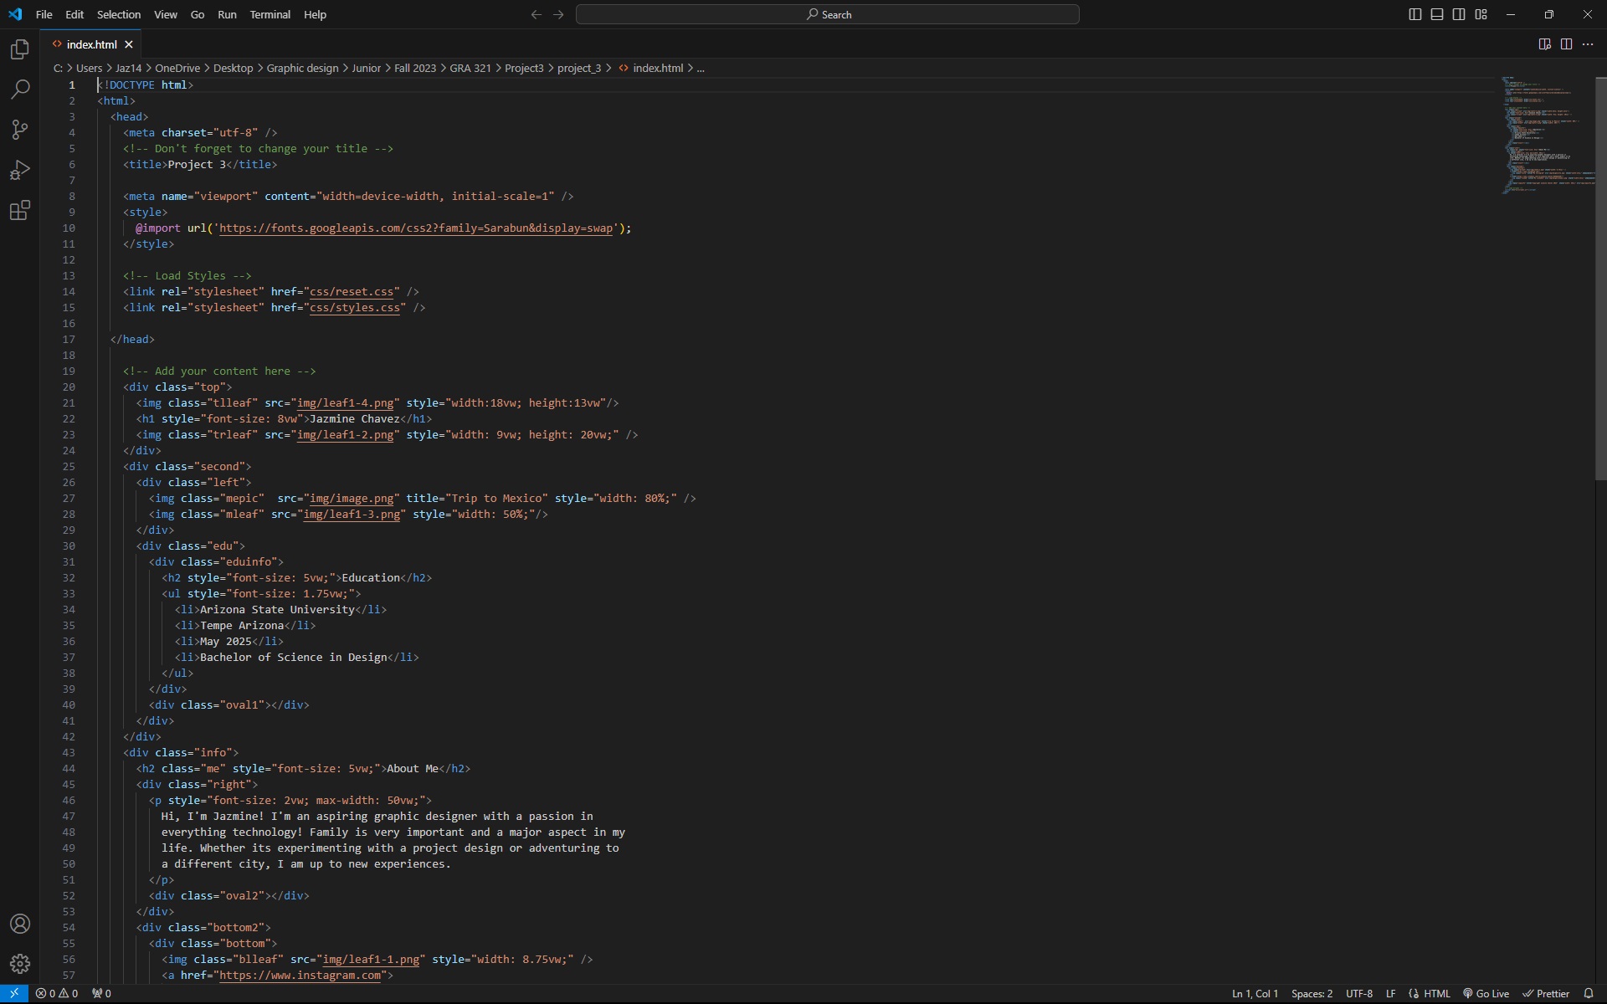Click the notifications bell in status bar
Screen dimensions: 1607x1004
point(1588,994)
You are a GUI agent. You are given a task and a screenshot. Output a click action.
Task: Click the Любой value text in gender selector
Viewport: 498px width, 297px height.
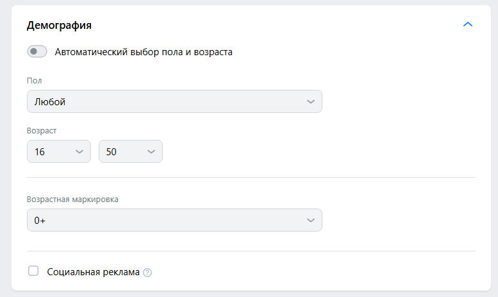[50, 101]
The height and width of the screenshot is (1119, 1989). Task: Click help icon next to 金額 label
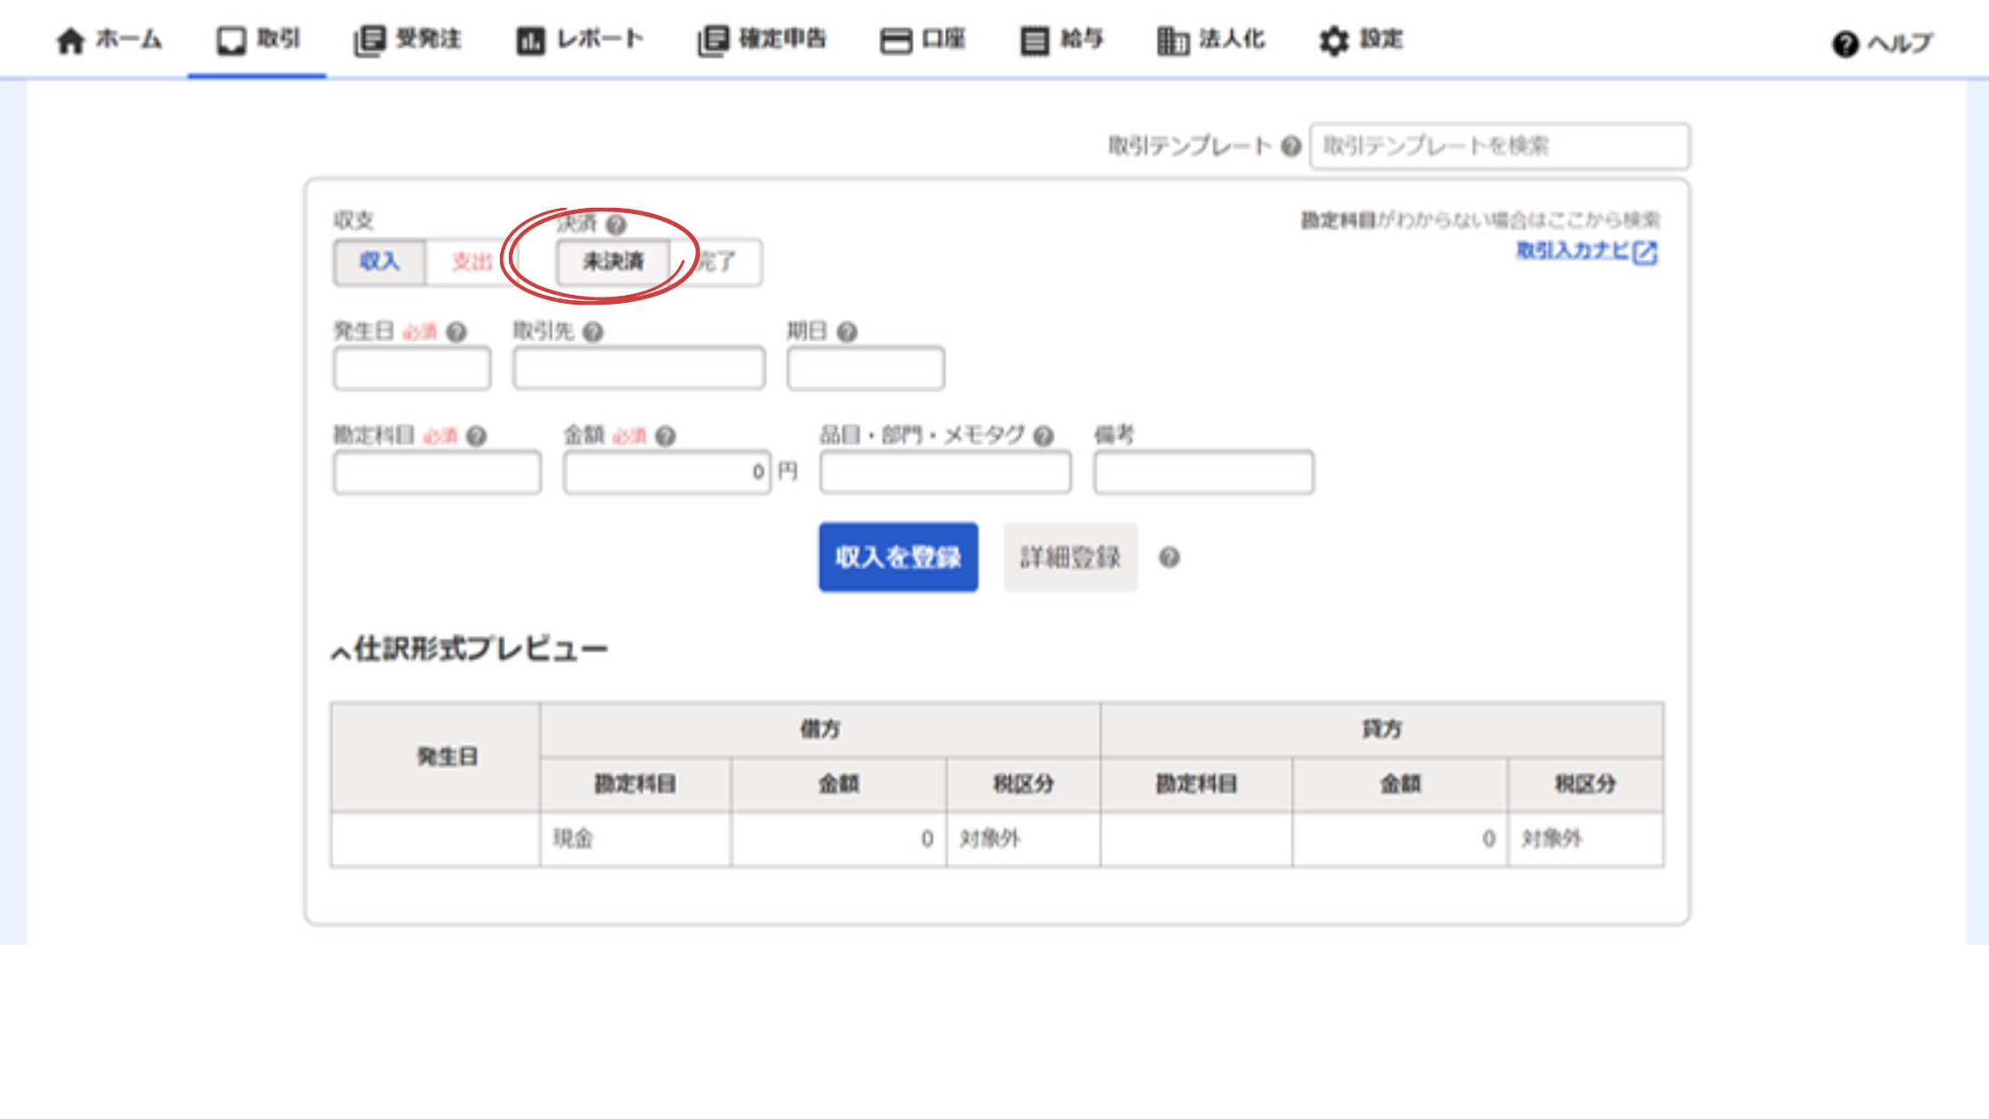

--

• **WHAT THE TASK ASKS**
Please edit the records from the line with "You are a GUI" through the end of the records by putting "Return" in place of "Output" and changing nothing else. Give only those lines, without the pictures.

• **RESPONSE**
You are a GUI agent. You are given a task and a screenshot. Return a click action.
Task: Click the Любой value text in gender selector
Viewport: 498px width, 297px height.
[50, 101]
The height and width of the screenshot is (1119, 1989). Task: Click help icon next to 金額 label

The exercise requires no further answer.